Most were careful not to mention Trump by name, bur everyone knew who they were referring to, beginning with Kamala Harris.
"I predicted a lot about what's happening right now," she said of the Trump administration.
"I’m not into saying I told you so, but we did see it coming."
Joe Biden also referred to the Trump administration in his remarks.
"We're in a tough spot, folks. We've got an administration that doesn't share any of the values that we have, and I don't think I'm exaggerating a little bit."
And Biden being Biden, he couldn’t help but make the event about himself.
"I am a hell of a lot smarter than most of you,” he told the attendees, largely made up of African Americans.
Former MSNBC host Al Sharpton was a bit more direct.
"I don't care what they do in Washington," he said. "I care what we do in the community. We beat people bigger than Trump. We fought people harder than them if we stand up and be what we’re supposed to be."
But without question, Obama was the event's most divisive speaker.
"Each day we wake up to some new assault on our democratic institutions. Another setback to the idea of the rule of law — the things you just didn’t think were possible," he said.

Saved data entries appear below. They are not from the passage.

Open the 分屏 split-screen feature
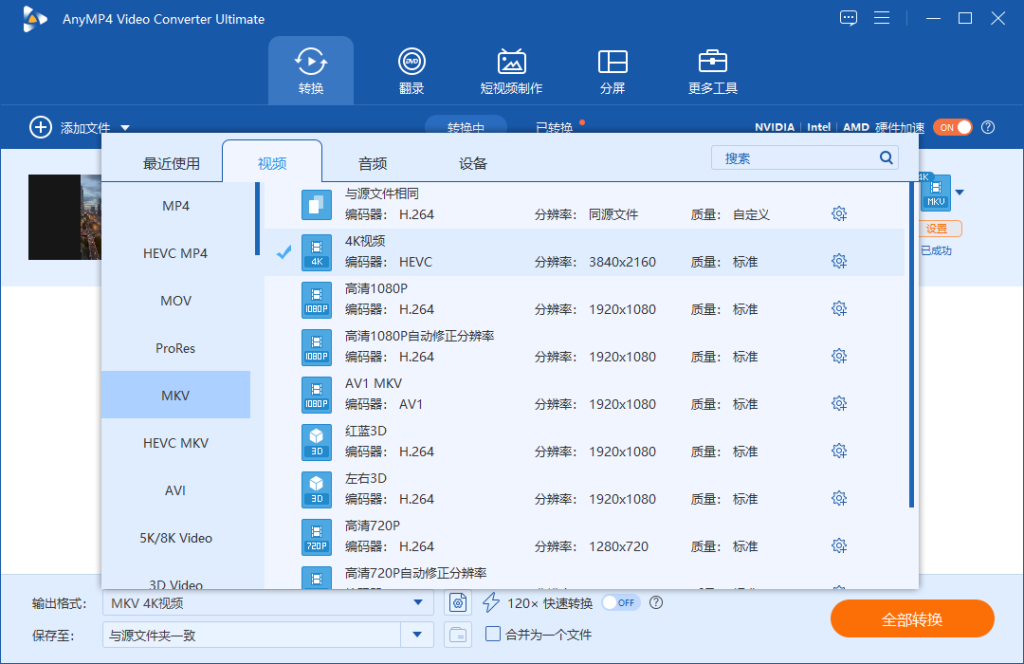 pyautogui.click(x=611, y=68)
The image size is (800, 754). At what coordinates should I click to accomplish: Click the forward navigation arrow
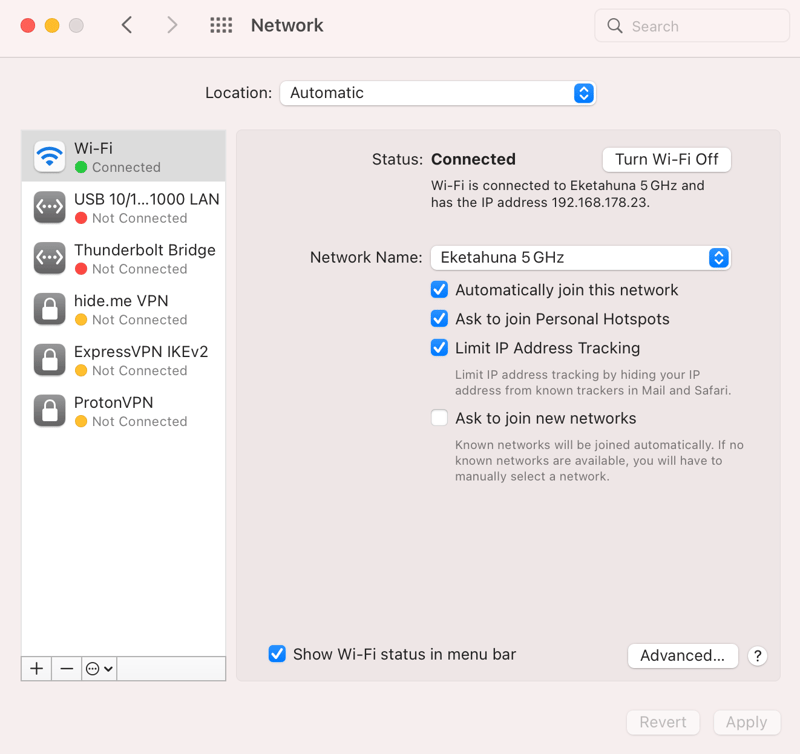(172, 25)
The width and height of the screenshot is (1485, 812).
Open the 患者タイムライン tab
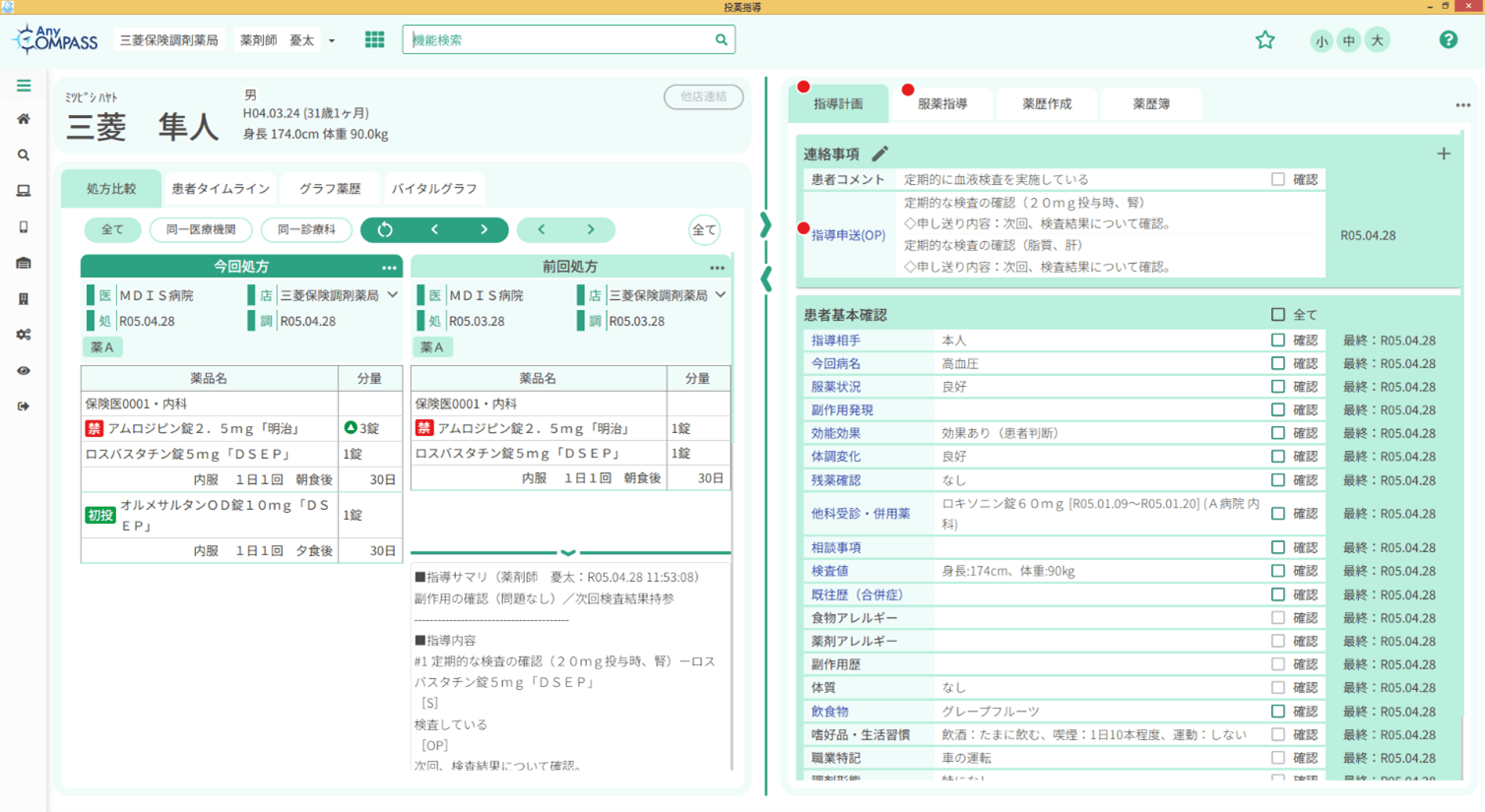coord(220,189)
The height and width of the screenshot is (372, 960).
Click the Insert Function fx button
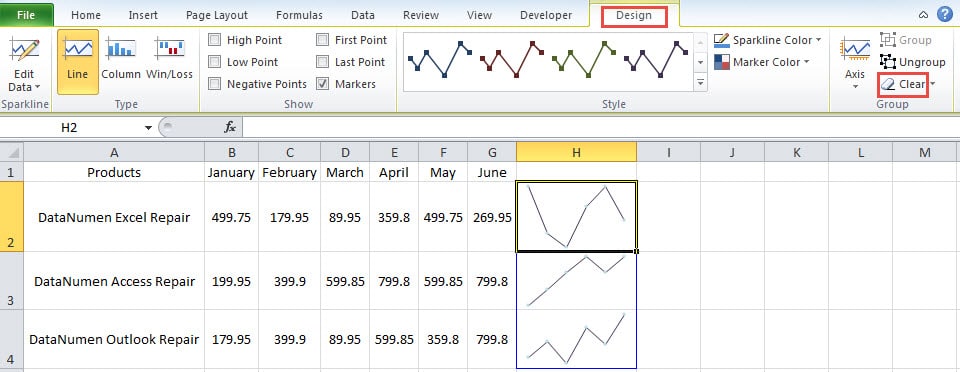230,127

"Each day, we're told by those in high office to fear each other and to turn on each other, and that some Americans count more than others, and that some don't even count at all," Obama added.
"Everywhere we see greed and bigotry, being celebrated and bullying and mockery masquerading as strength."
Ironically, during an interview conducted just a couple of weeks earlier, Obama accused Republicans of engaging in the same divisive demagoguery that he exhibited at the Jesse Jackson memorial service.
"The other side does the mean, angry demagoguery — exclusive, us-versus-them, divisive politics. That's their home court," Obama told interviewer Brian Tyler Cohen.
"Our court is coming together."
The following day, Jesse Jackson Jr. blasted the Democrats' attempt to turn what should have been a dignified, respectful ceremony into a raw political rally.
"Yesterday, I listened for several hours to three United States presidents who do not know Jesse Jackson," the grieving son said Saturday during a private memorial service at Rainbow Push Coalition headquarters in Chicago.
"He maintained a tense relationship with the political order, not because the presidents were white or Black, but the demands of our message, the demands of speaking for the least of these – those who are disinherited, the damned, the dispossessed, the disrespected – demanded not Democratic or Republican solutions, but demanded a consistent, prophetic voice that at no point in time ever sold us out as people."
He concluded, "And it speaks volumes about who the Reverend Jesse Jackson was."
Keep it up, Democrats.
Keep the division up at every event — at funerals, weddings, even baby showers.
All they're doing is turning Democrats away from their own party.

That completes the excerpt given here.